Unlike most cities, which have clear-well defined centers, Los Angeles is a decentralized city. There are at least 15 different “city centers” including Santa Monica, Burbank, Hollywood, Downtown, Glendale, Playa Vista and Woodland Hills. People can commute to any one of these 15 sites, but most likely live in a different area. With public transit unable to connect all these sites to each other, people are forced to get into their cars, which causes massive congestion. Additionally, the large number of gig economy and temporary workers (including many entertainment jobs and freelancers) increases the number of cars on the road at unusual times.

In the LA Basin and San Gabriel Valley, traffic goes West towards the beach in the mornings and East away from the beach in the evenings. Going westbound in the evenings and eastbound towards in the mornings is very easy. North/South streets can be hit or miss at all times of the day, but try to stay away from freeway entrances at rush hour.

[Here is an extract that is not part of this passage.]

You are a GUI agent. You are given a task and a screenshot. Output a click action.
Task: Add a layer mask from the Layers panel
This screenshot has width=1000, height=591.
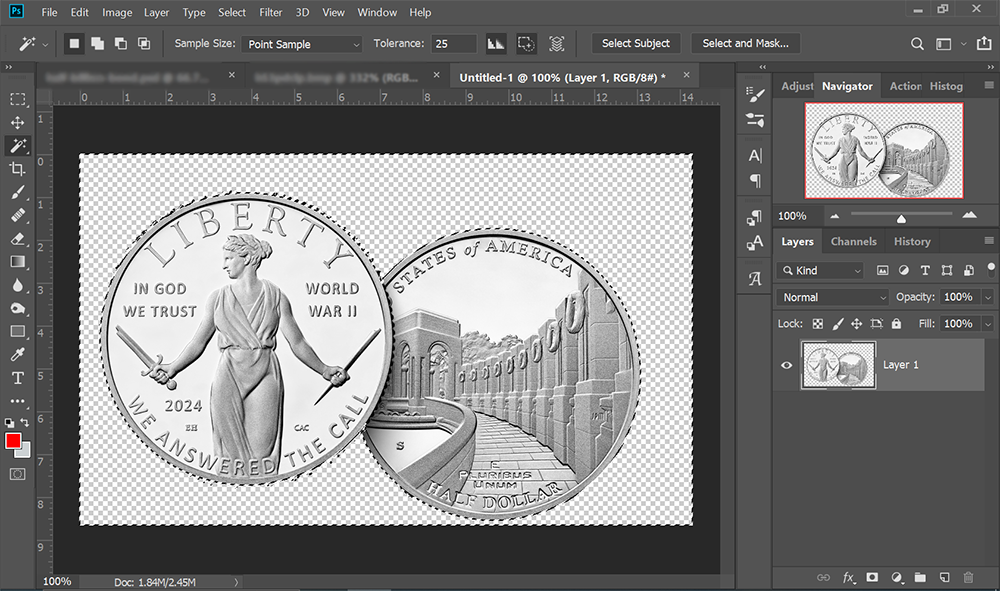[873, 577]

From the San Fernando Valley, traffic leaves the Valley in the morning and enters the Valley in the evenings. Going southbound towards Santa Monica or Downtown in the evenings is very easy.

From the South Bay and Long Beach, traffic goes north towards West Los Angeles and Downtown in the mornings and south towards Orange County in the evenings. Going southbound towards Long Beach, San Pedro, and Orange County is very easy in the mornings.

Tips to avoiding traffic:

Start your day at your easternmost destination and then head west. Do not attempt to drive East after 3pm.

Do not make dinner plans in Silver Lake if you are in Venice (it’s unbelievable how often this happens).

Do not attempt to cross the 405 Freeway in the evening.

Try to avoid driving between 4-7pm.

Use Waze to help find backroads.

Fountain Avenue

Accept that traffic is inevitable and everyone seems to be going exactly where you are going.